Nothing but the text of the records should come back; copy it exactly and leave the pictures out.

Dataset entries
┌──

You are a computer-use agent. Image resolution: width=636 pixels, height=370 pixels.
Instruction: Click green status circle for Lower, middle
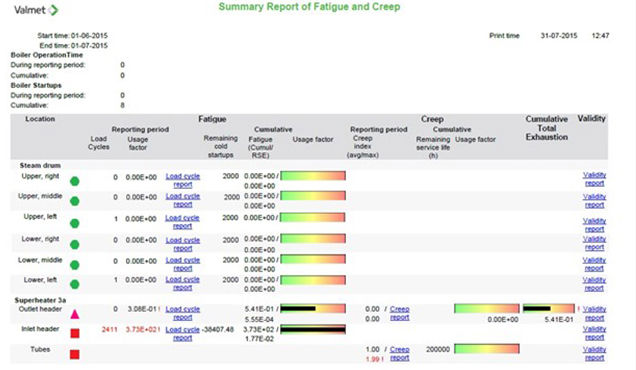tap(75, 265)
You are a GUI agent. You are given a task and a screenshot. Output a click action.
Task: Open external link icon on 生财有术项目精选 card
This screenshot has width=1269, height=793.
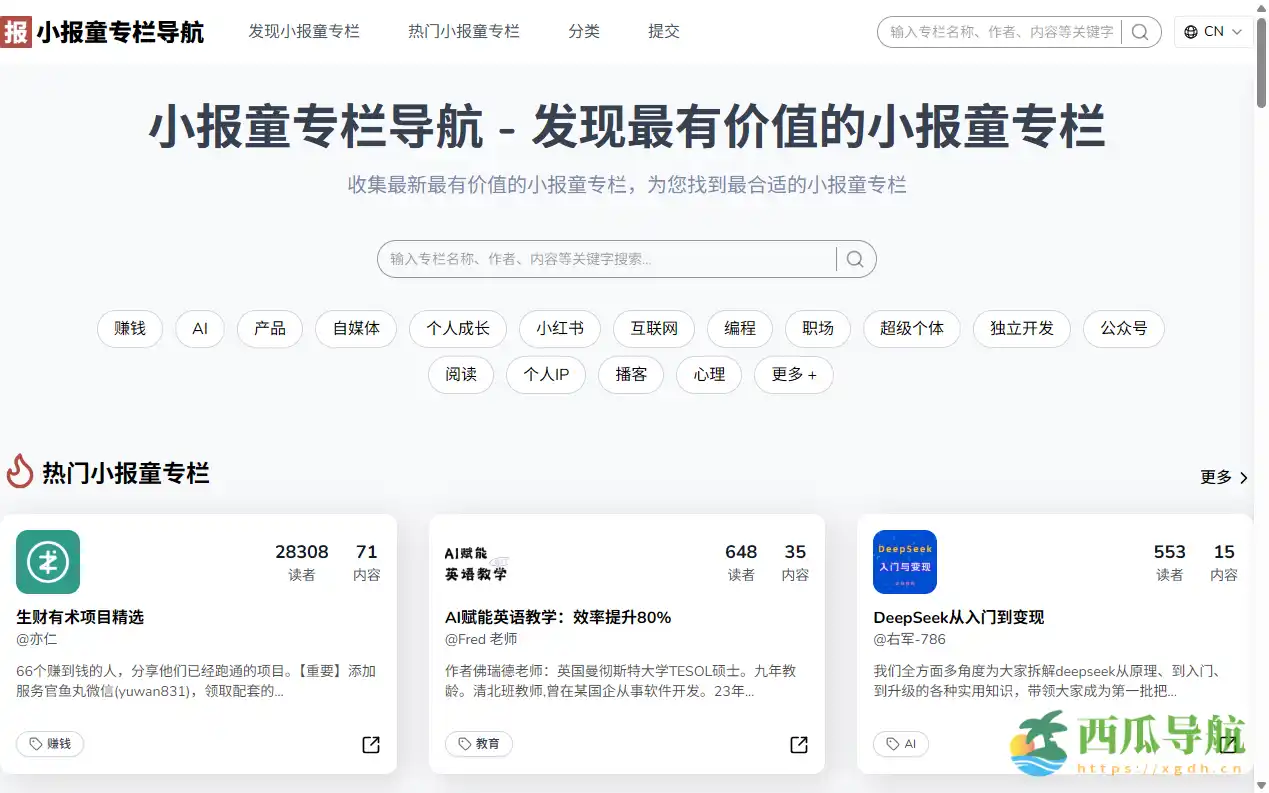[x=370, y=744]
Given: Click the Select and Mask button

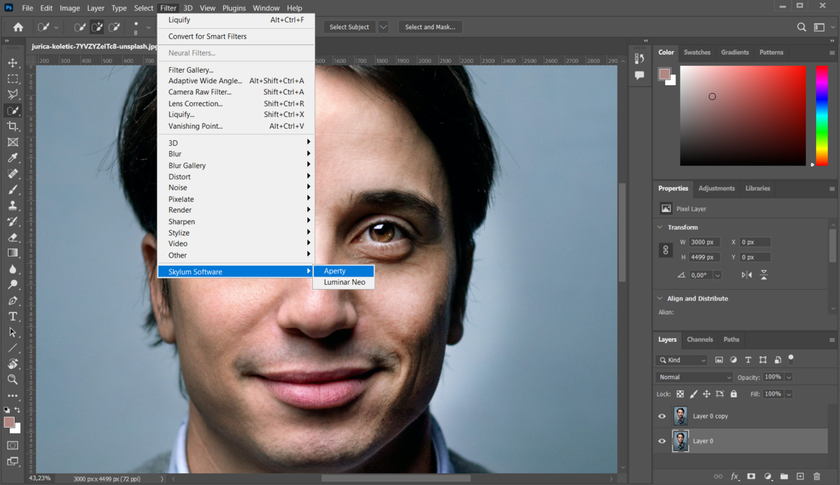Looking at the screenshot, I should coord(431,27).
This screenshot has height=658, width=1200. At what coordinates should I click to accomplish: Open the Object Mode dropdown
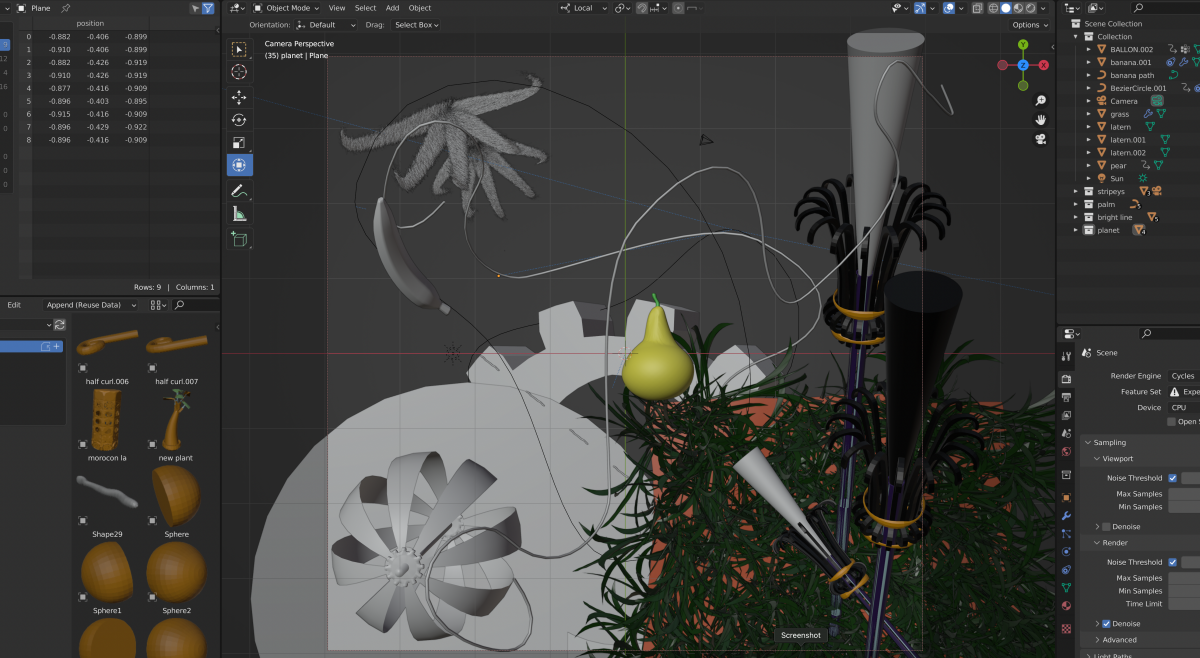286,8
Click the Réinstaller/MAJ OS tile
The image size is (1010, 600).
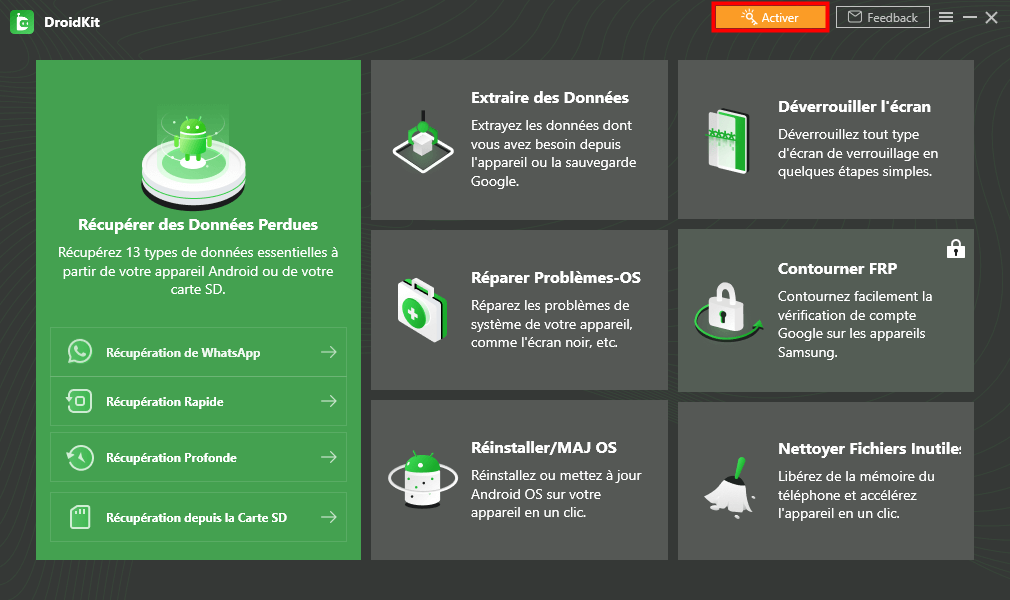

└──

- [SOLVED PROBLEM]:
You are a computer-use agent. Image resolution: width=636 pixels, height=370 pixels.
Instruction: Click green status circle for Lower, middle
tap(75, 265)
You are a GUI agent. You are given a task and a screenshot. Output a click action.
Task: Open external link icon on 生财有术项目精选 card
This screenshot has width=1269, height=793.
[x=370, y=744]
Given: Click the Select and Mask button

Looking at the screenshot, I should coord(431,27).
This screenshot has height=658, width=1200. At what coordinates should I click to accomplish: Open the Object Mode dropdown
286,8
Click the Réinstaller/MAJ OS tile
The image size is (1010, 600).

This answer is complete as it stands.